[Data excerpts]
BEGIN

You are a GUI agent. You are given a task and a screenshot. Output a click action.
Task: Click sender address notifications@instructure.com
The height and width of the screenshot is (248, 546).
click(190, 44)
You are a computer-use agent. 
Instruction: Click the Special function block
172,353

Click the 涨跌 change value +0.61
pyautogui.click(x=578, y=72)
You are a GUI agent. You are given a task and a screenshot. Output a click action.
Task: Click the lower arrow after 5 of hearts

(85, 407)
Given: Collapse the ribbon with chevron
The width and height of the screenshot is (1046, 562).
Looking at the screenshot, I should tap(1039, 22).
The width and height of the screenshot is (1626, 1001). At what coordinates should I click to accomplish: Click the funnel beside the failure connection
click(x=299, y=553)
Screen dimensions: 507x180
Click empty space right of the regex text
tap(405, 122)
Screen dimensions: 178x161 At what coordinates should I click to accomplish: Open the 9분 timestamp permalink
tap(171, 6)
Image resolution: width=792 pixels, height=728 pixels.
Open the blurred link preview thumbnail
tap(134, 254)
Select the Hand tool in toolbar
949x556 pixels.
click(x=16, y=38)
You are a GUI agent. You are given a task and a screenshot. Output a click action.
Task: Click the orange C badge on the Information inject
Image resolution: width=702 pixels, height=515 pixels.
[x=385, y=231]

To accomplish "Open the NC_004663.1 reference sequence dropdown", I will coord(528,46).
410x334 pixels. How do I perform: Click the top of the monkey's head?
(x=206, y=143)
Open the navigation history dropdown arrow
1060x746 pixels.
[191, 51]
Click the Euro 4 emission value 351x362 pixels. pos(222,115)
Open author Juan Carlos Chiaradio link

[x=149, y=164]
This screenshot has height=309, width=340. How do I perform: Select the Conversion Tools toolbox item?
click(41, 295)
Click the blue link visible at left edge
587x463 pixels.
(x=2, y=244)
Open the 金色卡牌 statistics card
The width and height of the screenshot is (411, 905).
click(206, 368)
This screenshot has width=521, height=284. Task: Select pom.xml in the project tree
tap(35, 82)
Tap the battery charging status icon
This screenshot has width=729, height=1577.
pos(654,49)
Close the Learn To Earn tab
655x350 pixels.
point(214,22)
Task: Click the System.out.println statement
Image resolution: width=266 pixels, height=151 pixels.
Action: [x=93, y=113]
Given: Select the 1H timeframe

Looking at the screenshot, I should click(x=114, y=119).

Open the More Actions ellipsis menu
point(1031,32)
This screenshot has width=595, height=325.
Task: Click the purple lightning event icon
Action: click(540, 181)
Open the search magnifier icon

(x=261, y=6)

END

- [TRY IT]: Set down each entry exactly as it appears above.

- [ANSWER]:
You are a GUI agent. You are given a task and a screenshot. Output a click action.
Task: Click sender address notifications@instructure.com
The height and width of the screenshot is (248, 546).
click(190, 44)
You are a computer-use agent. 
Instruction: Click the Special function block
172,353

Click the 涨跌 change value +0.61
pyautogui.click(x=578, y=72)
You are a GUI agent. You are given a task and a screenshot. Output a click action.
Task: Click the lower arrow after 5 of hearts

(85, 407)
Given: Collapse the ribbon with chevron
The width and height of the screenshot is (1046, 562).
Looking at the screenshot, I should tap(1039, 22).
The width and height of the screenshot is (1626, 1001). At what coordinates should I click to accomplish: Click the funnel beside the failure connection
click(x=299, y=553)
Screen dimensions: 507x180
Click empty space right of the regex text
tap(405, 122)
Screen dimensions: 178x161 At what coordinates should I click to accomplish: Open the 9분 timestamp permalink
tap(171, 6)
Image resolution: width=792 pixels, height=728 pixels.
Open the blurred link preview thumbnail
tap(134, 254)
Select the Hand tool in toolbar
949x556 pixels.
click(x=16, y=38)
You are a GUI agent. You are given a task and a screenshot. Output a click action.
Task: Click the orange C badge on the Information inject
Image resolution: width=702 pixels, height=515 pixels.
[x=385, y=231]

To accomplish "Open the NC_004663.1 reference sequence dropdown", I will coord(528,46).
410x334 pixels. How do I perform: Click the top of the monkey's head?
(x=206, y=143)
Open the navigation history dropdown arrow
1060x746 pixels.
[191, 51]
Click the Euro 4 emission value 351x362 pixels. pos(222,115)
Open author Juan Carlos Chiaradio link

[x=149, y=164]
This screenshot has height=309, width=340. How do I perform: Select the Conversion Tools toolbox item?
click(41, 295)
Click the blue link visible at left edge
587x463 pixels.
(x=2, y=244)
Open the 金色卡牌 statistics card
The width and height of the screenshot is (411, 905).
click(206, 368)
This screenshot has width=521, height=284. Task: Select pom.xml in the project tree
tap(35, 82)
Tap the battery charging status icon
This screenshot has width=729, height=1577.
pos(654,49)
Close the Learn To Earn tab
655x350 pixels.
point(214,22)
Task: Click the System.out.println statement
Image resolution: width=266 pixels, height=151 pixels.
Action: [x=93, y=113]
Given: Select the 1H timeframe

Looking at the screenshot, I should click(x=114, y=119).

Open the More Actions ellipsis menu
point(1031,32)
This screenshot has width=595, height=325.
Task: Click the purple lightning event icon
Action: click(540, 181)
Open the search magnifier icon

(x=261, y=6)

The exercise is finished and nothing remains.